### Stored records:
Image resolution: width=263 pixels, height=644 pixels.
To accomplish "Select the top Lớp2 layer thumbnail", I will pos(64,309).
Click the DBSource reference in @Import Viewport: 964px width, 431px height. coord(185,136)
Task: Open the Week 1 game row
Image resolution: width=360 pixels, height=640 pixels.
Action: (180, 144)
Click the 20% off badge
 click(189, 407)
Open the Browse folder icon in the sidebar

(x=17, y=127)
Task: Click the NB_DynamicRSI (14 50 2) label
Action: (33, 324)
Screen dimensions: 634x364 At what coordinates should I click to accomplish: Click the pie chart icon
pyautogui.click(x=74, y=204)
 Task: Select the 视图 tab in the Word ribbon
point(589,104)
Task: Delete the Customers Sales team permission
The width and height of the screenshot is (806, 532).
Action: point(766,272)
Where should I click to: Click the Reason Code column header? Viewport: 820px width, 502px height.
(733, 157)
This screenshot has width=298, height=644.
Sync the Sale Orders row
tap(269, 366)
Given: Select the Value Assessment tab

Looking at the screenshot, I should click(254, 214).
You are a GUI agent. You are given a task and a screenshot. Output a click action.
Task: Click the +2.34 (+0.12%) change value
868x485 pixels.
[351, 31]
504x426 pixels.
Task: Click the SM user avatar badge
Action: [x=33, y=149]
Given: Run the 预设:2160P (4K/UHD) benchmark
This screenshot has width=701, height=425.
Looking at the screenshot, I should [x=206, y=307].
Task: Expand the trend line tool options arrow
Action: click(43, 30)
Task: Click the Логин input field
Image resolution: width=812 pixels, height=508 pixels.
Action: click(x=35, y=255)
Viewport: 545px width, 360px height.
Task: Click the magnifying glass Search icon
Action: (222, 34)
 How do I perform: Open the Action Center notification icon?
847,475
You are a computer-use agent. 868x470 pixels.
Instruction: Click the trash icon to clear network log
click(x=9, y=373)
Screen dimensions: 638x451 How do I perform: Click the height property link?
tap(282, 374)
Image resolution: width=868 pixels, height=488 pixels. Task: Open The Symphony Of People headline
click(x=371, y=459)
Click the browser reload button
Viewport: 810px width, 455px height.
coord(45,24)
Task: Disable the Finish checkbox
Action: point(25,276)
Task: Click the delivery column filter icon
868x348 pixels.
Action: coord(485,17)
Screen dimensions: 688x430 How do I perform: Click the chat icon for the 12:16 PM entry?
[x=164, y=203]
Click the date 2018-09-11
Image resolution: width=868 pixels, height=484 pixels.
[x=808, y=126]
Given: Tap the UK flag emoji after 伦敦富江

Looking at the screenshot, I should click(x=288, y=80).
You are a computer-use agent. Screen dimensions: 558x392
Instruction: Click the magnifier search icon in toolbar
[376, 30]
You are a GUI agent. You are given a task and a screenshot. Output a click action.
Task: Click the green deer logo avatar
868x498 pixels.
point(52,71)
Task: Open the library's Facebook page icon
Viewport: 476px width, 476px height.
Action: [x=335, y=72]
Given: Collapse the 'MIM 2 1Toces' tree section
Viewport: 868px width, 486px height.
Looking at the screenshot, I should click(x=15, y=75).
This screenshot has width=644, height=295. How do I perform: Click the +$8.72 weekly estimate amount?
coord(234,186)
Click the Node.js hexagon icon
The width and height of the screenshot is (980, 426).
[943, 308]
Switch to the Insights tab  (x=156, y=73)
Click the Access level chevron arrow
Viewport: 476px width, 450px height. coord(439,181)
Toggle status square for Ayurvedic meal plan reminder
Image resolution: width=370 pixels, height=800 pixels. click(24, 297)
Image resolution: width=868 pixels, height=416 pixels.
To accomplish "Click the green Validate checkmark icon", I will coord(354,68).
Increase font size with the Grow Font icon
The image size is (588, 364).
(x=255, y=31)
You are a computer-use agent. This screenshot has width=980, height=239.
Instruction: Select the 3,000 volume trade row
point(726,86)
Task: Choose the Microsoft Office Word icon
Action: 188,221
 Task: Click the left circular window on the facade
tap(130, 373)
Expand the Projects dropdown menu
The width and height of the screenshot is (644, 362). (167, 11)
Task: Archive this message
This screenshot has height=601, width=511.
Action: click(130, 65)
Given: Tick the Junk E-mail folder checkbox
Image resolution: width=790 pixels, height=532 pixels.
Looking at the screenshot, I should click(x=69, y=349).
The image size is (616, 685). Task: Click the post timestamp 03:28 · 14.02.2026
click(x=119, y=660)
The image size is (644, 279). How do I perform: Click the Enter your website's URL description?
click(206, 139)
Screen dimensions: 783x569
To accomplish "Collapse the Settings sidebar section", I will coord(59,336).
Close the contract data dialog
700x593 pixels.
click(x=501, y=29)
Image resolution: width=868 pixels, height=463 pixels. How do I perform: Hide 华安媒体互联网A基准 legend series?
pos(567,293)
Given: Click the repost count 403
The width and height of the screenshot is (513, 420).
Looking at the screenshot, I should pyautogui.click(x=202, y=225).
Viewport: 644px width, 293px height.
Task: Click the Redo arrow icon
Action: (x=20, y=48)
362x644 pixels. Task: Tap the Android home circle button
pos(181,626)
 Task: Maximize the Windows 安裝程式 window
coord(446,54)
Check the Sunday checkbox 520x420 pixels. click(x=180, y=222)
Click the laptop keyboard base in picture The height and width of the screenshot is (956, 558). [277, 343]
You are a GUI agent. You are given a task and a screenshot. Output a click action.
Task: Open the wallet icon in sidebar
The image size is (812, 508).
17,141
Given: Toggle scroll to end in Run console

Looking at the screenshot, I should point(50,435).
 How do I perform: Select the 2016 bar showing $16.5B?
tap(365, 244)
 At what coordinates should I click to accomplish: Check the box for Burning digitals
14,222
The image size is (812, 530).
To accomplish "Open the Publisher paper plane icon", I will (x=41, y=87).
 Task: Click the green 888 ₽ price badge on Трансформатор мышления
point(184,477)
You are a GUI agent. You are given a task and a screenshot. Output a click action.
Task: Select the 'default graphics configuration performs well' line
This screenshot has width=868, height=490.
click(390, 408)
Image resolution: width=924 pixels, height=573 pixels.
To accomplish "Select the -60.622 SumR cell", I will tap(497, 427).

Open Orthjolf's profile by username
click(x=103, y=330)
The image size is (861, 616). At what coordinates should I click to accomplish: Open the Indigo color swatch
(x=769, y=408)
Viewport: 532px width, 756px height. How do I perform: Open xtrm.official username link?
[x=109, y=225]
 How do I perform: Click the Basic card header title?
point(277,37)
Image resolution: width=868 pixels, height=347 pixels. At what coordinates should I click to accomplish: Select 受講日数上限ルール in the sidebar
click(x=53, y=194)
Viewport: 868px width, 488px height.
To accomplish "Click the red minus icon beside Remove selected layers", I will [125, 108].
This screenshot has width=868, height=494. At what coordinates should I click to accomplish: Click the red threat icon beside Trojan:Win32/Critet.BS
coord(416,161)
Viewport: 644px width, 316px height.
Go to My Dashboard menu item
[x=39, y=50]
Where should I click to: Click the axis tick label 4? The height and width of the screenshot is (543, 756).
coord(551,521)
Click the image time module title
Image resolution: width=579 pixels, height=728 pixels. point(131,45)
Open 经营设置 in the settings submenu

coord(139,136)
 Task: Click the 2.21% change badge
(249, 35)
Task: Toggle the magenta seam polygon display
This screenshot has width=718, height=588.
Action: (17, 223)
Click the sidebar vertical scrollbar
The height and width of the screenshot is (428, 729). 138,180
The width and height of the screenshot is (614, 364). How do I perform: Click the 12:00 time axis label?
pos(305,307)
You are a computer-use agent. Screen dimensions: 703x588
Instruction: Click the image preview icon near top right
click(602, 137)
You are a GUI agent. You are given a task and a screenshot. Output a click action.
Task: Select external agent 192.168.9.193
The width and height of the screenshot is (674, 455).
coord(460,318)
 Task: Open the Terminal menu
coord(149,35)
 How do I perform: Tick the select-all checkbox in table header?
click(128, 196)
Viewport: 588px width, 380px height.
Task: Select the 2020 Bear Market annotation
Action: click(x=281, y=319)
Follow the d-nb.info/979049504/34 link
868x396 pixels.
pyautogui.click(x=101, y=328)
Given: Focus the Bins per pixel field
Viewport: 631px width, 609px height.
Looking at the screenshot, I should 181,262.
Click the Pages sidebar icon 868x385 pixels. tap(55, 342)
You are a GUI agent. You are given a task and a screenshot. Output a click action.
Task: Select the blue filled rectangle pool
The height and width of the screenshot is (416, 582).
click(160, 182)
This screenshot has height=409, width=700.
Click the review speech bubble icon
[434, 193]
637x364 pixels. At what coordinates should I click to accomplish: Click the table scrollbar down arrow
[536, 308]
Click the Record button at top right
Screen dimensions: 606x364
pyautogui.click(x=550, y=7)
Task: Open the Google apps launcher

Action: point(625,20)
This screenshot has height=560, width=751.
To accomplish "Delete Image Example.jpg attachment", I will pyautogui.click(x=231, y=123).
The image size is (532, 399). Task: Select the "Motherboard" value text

### Exercise details:
Return only the number of lines in the data that contain "computer".

### Task result:
4